Binge drinking is not peculiar to college students because parents, grandparents, and other age demography are caught up in the web of binge drinking. Read on to learn about the standard alcohol intake recommendations, effects of alcohol on the body, and alcohol use disorder treatments.

Alcohol Intake Recommendations

How much alcohol is too much? This question may reduce alcohol-related health issues caused by binge drinking. However, before answering this question, it is essential to know what constitutes one drink.

Most people are not aware of the quantity of alcohol that can be termed as a drink. Knowing the standard alcoholic content in one drink can help to prevent excessive drinking and encourage moderate drinking. The quantity of liquid in your bottle can or glass does not determine the alcohol content in your drink.

What Causes Trauma

Different types of drinks such as liquor, wine, or beer have varying alcohol contents. You may drink a high volume of liquid with less alcohol content. At the same time, another individual may take a single shot of liquid that contains over three times the alcohol content present as a full bottle.

Beer

The amount of alcohol contents differs in types of beer 1. Regular beers have about 5% alcohol content compared to some light beers that contain about 4.2% of alcohol. A standard drink has a pure alcohol content of 14 grams which can be found in a regular beer of 12 ounces. Simply put, the percent volume of alcohol in one drink of beer is 5%.

Wine

There is a standard alcohol content in wine that can be used to describe one drink 2. The standard 14 grams of pure alcohol can be found in 5 ounces of wine, making up to 12% alcohol volume. Anything above this percent may be more than one drink, irrespective of the volume of liquid in your wine bottle.

Liquor

The percent volume of alcohol content that makes up a single drink differs from beer and wine for liquor 3. However, the standard 14 grams weight of pure alcohol remains the same, and this amount can be found in about 1.5 ounces of distilled spirit, making up to 40% volume of alcohol.

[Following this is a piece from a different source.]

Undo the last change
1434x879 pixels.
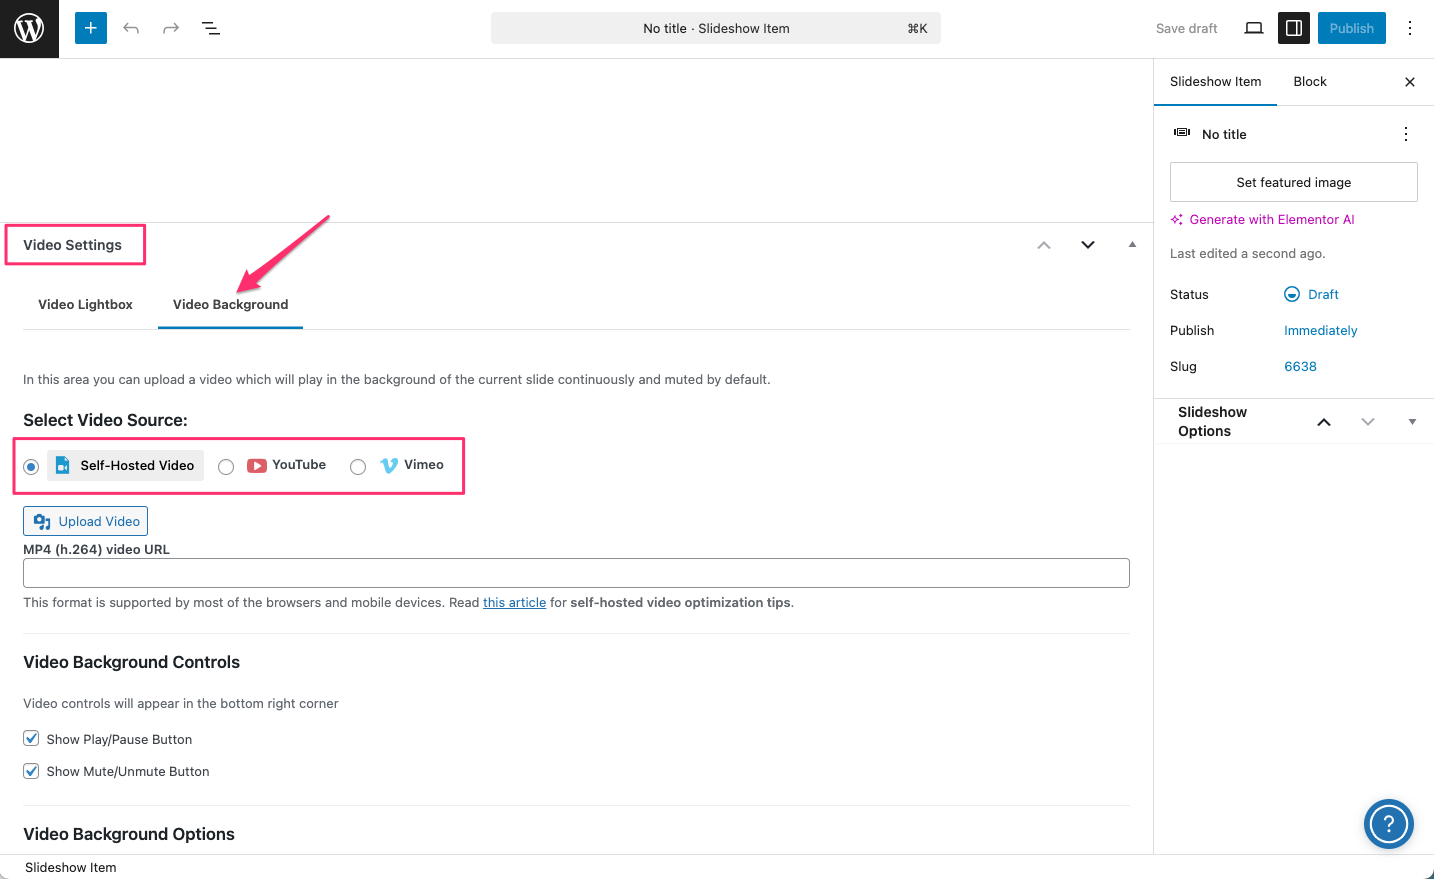point(131,28)
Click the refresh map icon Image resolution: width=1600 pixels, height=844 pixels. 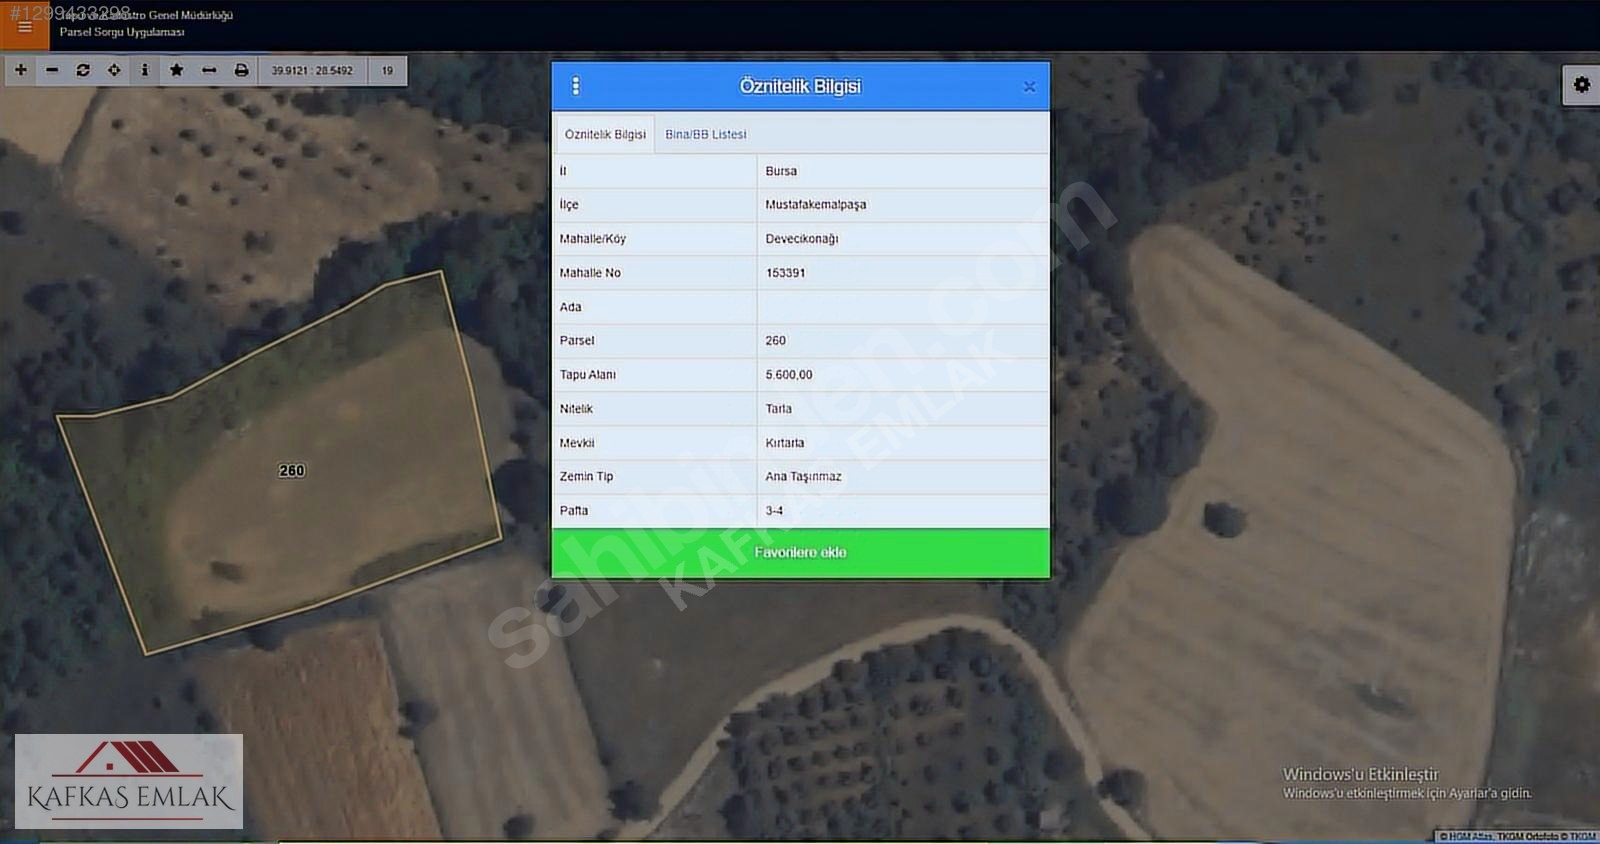pyautogui.click(x=83, y=70)
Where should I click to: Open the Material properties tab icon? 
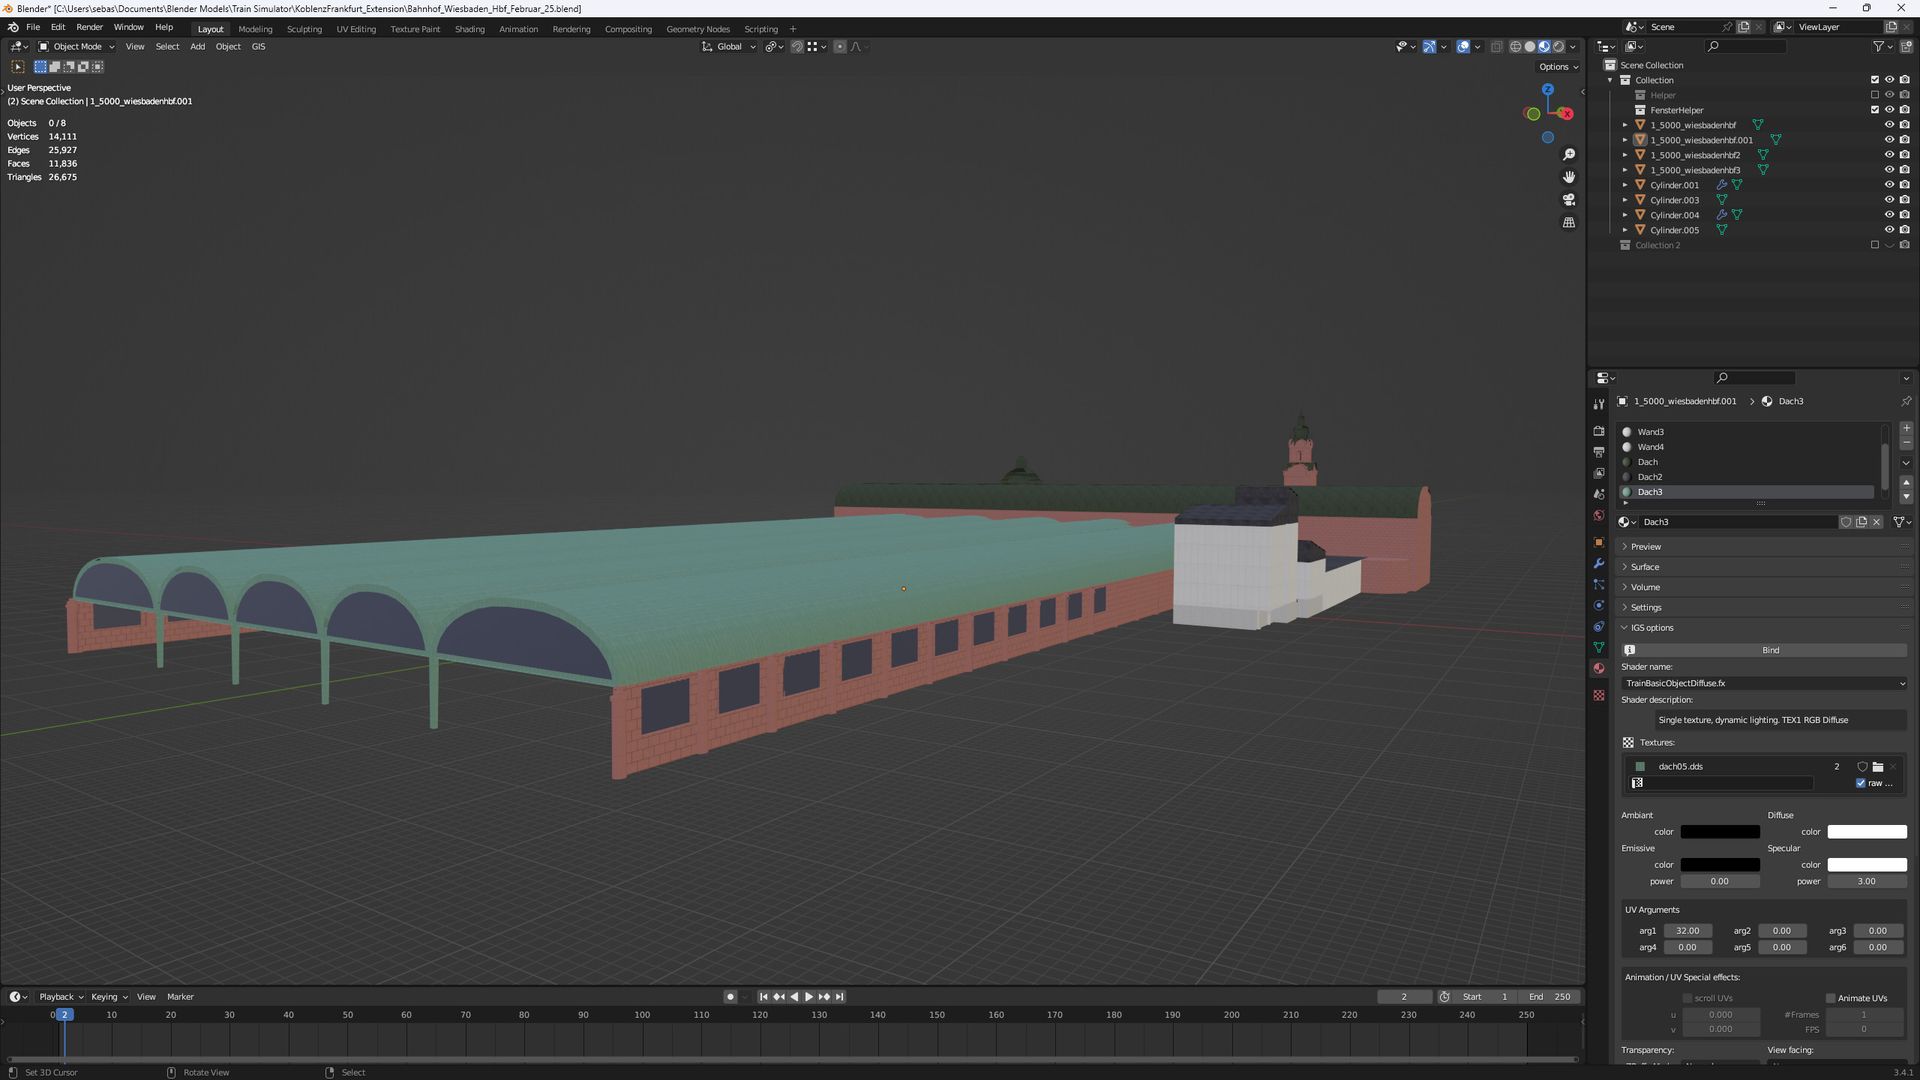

National Institute on Alcohol Abuse and Alcoholism Guidelines

The National Institute on Alcohol Abuse and Alcoholism (NIAAA) has provided some guidelines to help reduce health-related issues caused by binge drinking. The NIAA guidelines on alcohol intake explain the alcohol limit for both men and women 4. According to the NIAA, men should not take more than four alcoholic drinks in a single day, while women should not exceed three alcoholic drinks daily. We have explained the alcoholic content of one alcoholic drink.

The NIAA guidelines also state that men should take no more than 14 drinks a week while women should not exceed seven drinks weekly. In addition, people above 65 years should not take more than three drinks daily or seven drinks weekly. The NIAA guidelines further state that pregnant women or women expecting to get pregnant should not drink alcohol because of the negative effect on the baby.

What is Binge Drinking?

Binge drinking is one of the most common patterns associated with excessive drinking. It is a deadly pattern of alcohol abuse that can be preventable 5.

Binge drinking may be defined as a drinking pattern that raises the BAC (blood alcohol concentration) of an individual to about 0.08g/dl or more. Binge drinking occurs when men consume at least five drinks while women consume at least four drinks under two hours. Most people that engage in binge drinking do not show signs of a severe disorder associated with alcohol use.

Who Binge Drinks?

Binge drinking is not associated with a particular age or gender. However, binge 6 drinking is primarily common among youths aged between 18-34 years. According to statistics, one in about six adults in the United States engages in binge drinking by consuming no less than seven drinks for each binge, and they do this drinking at least four times a month. There are about 17 billion binge drinks consumed annually by adults in the US 7.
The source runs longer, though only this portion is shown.